NYPL Digital uses a variety of services provided by AWS, including

  • Simple Storage Service [S3] – used for basic storage of data
  • Elastic Container Service [ECS]– for hosting apps
  • Elastic Beanstalk Service [EBS] – for deploying web services
  • CloudWatch – a logging tool

Accessing AWS

Basic Requirements Supplied by DevOps

  • A VPN account
  • An AWS Identity and Access Management [IAM] account tied to one or more NYPL Digital account IDs, e.g. nypl or nypl-dev, depending on what infrastructure you need to access. See Commonly Used Accounts for a list of Digital account IDs.
  • A multifactor account associated with each AWS identity you need to access.

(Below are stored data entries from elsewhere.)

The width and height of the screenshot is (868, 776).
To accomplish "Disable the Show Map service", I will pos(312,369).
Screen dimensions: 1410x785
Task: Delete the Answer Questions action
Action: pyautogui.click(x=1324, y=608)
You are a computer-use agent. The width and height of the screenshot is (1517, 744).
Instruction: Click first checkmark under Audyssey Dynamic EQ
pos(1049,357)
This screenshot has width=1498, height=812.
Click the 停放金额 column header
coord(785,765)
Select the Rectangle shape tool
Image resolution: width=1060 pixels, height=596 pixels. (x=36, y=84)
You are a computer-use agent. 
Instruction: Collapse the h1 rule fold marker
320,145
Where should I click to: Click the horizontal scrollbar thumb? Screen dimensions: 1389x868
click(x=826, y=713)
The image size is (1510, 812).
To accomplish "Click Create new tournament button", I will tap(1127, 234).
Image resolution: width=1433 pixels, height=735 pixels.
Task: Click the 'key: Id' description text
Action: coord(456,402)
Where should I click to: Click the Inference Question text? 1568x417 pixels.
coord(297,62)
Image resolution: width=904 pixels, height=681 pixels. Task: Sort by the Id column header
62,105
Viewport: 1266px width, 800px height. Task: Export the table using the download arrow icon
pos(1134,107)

Log in to AWS Control Panel

  1. Meet the above requirements.
  2. Connect to VPN.
  3. Log into AWS control panel.

SSH to a Dockerized ECS App

Using a terminal to access a Dockerized ECS app is only recommended for Dev and QA instances for the purposes of debugging. Accessing a production instance is risky and should be avoided. If accessing logs on a production service is necessary, consider using AWS Cloudwatch or installing New Relic monitoring.

Requirement for SSH

  • A shared key file associated with the AWS account you wish to access, e.g. dgdvteam.pem, must be located in the ~/.ssh directory of your local machine. This file can be provided by a colleague or DevOps.
  • Set permissions on the local file to 600

To interact with an app via SSH you must first access the ECS “cluster” that contains the Docker image. Then you must run bash on the container for that image.

  1. Log into the AWS control panel.
  2. Select “Elastic Container Service” from the bar at the top of the dashboard.
  3. Select the “cluster” you wish to access.
  4. Click the “Infrastructure” tab.
  5. Under “Container Instances,” click any active instance.
  6. At the bottom-right of the Container Instance page will be a Private IP number. Copy it.
  7. In your terminal type ssh -i ~/.ssh/[your_shared_ssh_key.pem] ec2-user@[private_IP]
  8. Once logged in, type docker ps to get the container ID. Some instances may have multiple containers. Check the name/process to make sure you copy the correct ID.
  9. Type docker exec -it [container_ID] bash.
  10. You are now logged into the container and may issue terminal commands to interact with it.